- [DESCRIPTION OF THE TASK]: Pictures excluded, copy word for word the lines from the one holding "The image size is (680, 517)." through the last line below.

- [DATASET EXCERPTS]:
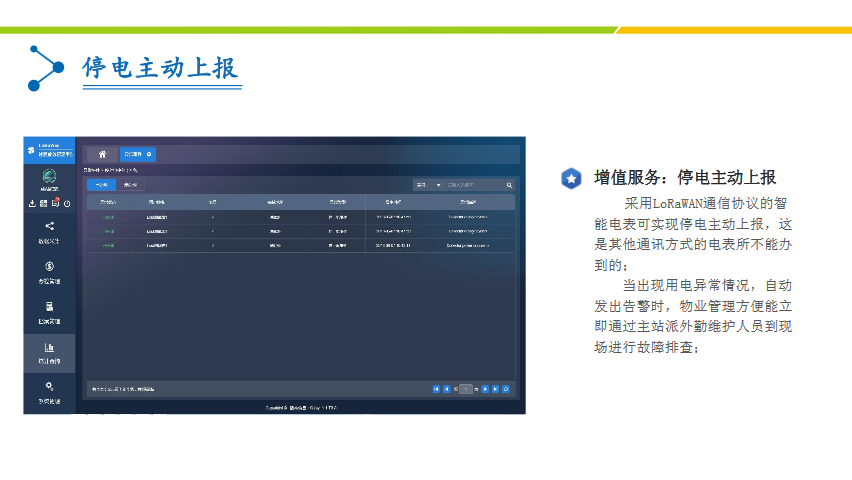Select the bar chart sidebar menu
The image size is (852, 480).
point(49,347)
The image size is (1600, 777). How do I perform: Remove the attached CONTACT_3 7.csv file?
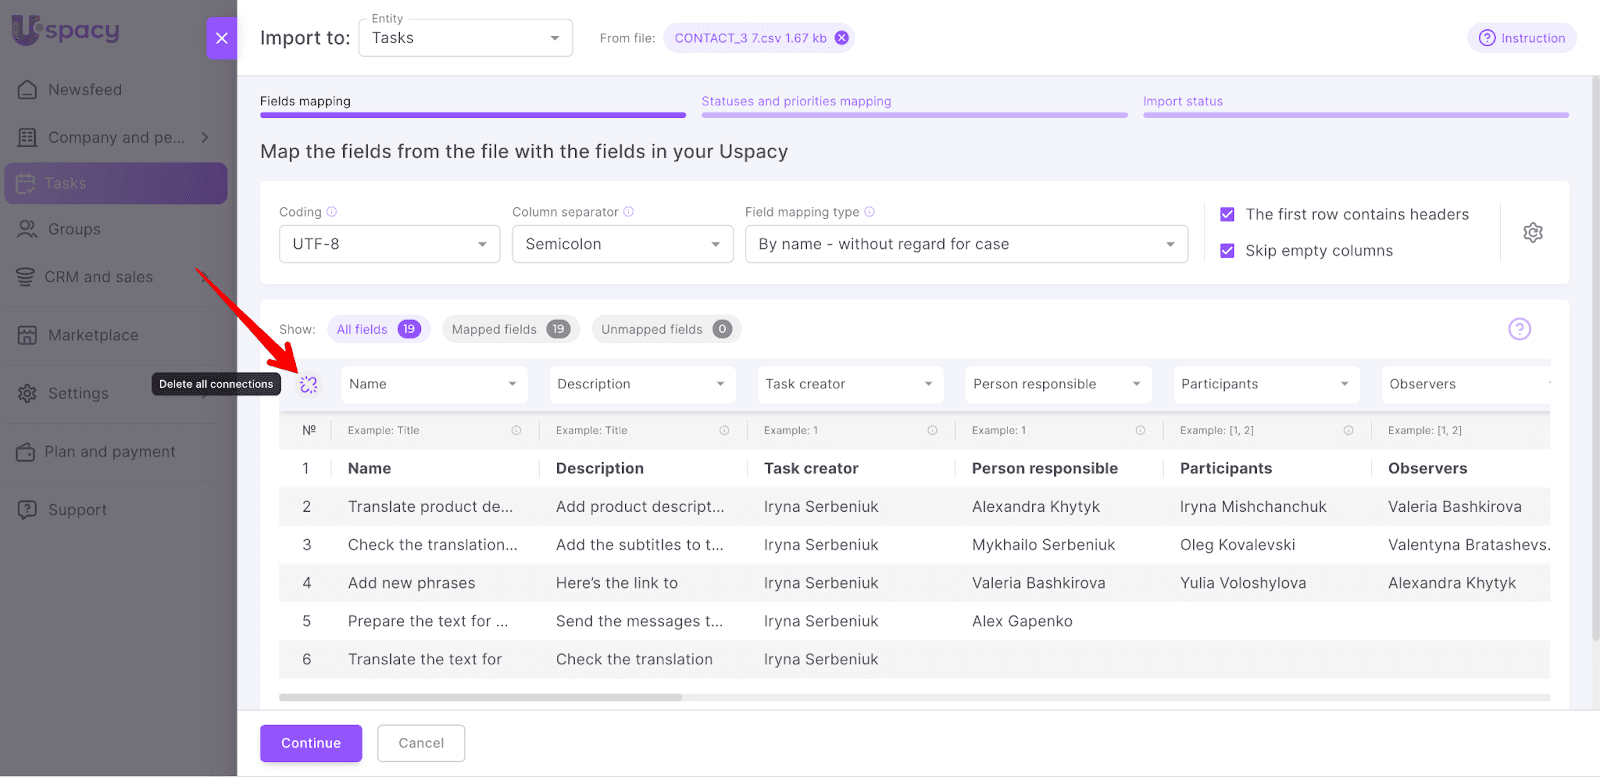pyautogui.click(x=842, y=38)
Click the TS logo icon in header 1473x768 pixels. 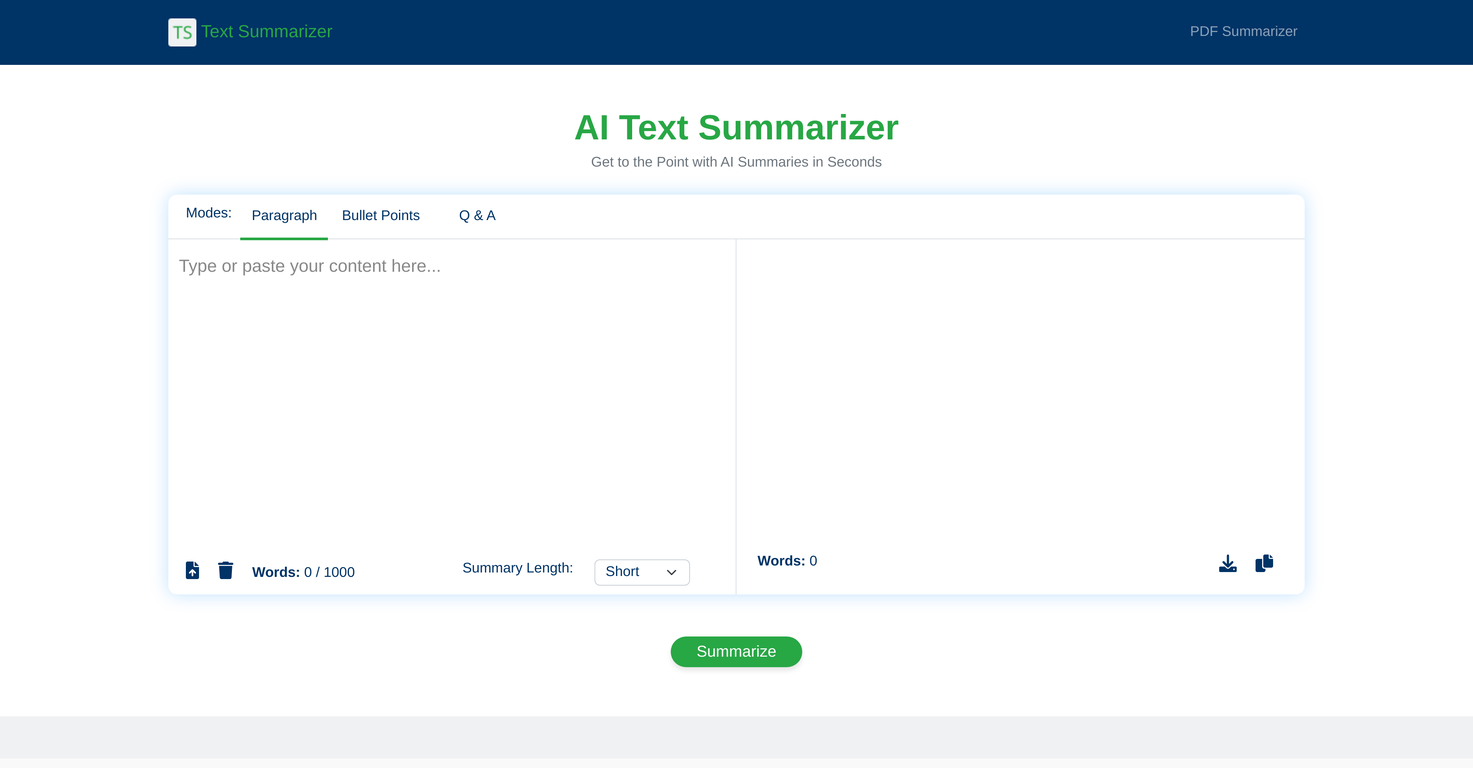[182, 32]
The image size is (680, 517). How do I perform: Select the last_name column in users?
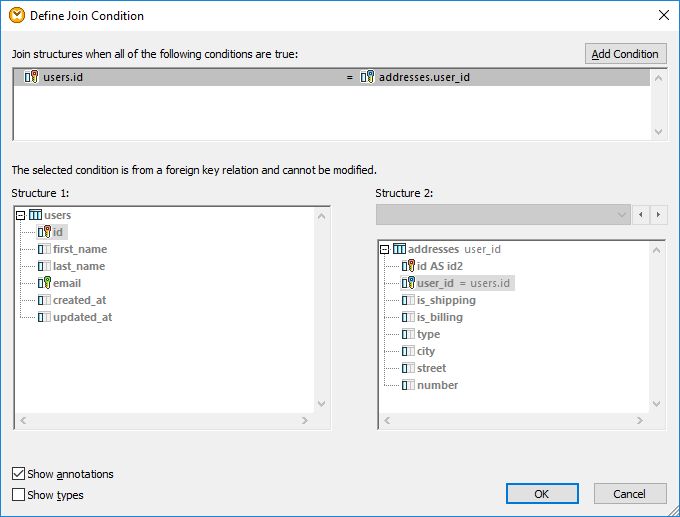pos(79,266)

- [ANSWER SECTION]:
The image size is (680, 517). How do I perform: Select the last_name column in users?
pos(79,266)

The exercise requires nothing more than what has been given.